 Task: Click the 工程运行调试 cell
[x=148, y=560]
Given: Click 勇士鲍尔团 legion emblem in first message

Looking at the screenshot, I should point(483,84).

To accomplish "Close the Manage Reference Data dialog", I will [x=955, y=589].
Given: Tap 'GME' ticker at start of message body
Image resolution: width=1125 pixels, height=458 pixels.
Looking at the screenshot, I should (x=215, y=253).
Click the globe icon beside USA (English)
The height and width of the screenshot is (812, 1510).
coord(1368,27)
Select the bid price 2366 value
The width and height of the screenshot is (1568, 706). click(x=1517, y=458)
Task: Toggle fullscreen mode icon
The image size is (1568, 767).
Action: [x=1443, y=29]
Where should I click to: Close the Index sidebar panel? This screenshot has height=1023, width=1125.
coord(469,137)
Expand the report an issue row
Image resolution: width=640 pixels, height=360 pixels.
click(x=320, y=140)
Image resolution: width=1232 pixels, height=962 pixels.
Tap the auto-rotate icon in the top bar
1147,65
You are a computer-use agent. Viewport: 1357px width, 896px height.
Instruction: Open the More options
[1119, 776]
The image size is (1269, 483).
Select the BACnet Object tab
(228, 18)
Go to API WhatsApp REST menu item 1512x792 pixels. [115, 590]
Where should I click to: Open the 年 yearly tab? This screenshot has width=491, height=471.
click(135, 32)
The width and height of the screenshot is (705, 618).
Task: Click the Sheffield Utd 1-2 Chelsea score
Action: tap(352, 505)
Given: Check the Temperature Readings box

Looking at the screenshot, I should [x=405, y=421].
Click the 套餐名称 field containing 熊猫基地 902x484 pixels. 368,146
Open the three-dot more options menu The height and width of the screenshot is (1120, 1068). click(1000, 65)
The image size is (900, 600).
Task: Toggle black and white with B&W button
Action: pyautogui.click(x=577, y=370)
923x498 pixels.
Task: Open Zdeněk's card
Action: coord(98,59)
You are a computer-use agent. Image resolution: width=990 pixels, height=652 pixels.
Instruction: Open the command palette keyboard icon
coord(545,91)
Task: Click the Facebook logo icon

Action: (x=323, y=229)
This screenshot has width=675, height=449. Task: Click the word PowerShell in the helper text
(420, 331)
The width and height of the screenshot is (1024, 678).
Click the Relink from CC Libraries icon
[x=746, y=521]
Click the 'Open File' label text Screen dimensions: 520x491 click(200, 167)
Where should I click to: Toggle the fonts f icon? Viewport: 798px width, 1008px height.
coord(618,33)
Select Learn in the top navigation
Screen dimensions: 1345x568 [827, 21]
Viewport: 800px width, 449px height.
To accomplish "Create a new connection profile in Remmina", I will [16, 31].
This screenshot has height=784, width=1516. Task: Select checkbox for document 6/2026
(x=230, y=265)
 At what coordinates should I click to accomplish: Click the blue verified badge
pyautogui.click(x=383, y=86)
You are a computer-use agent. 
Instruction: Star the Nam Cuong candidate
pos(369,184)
+ + +
### [WORK TASK]
Find and copy each line above holding "computer".

### [WRITTEN REPLY]
You are a computer-use agent. Viewport: 1357px width, 896px height.
You are a computer-use agent. Image resolution: width=990 pixels, height=652 pixels.
You are a computer-use agent. 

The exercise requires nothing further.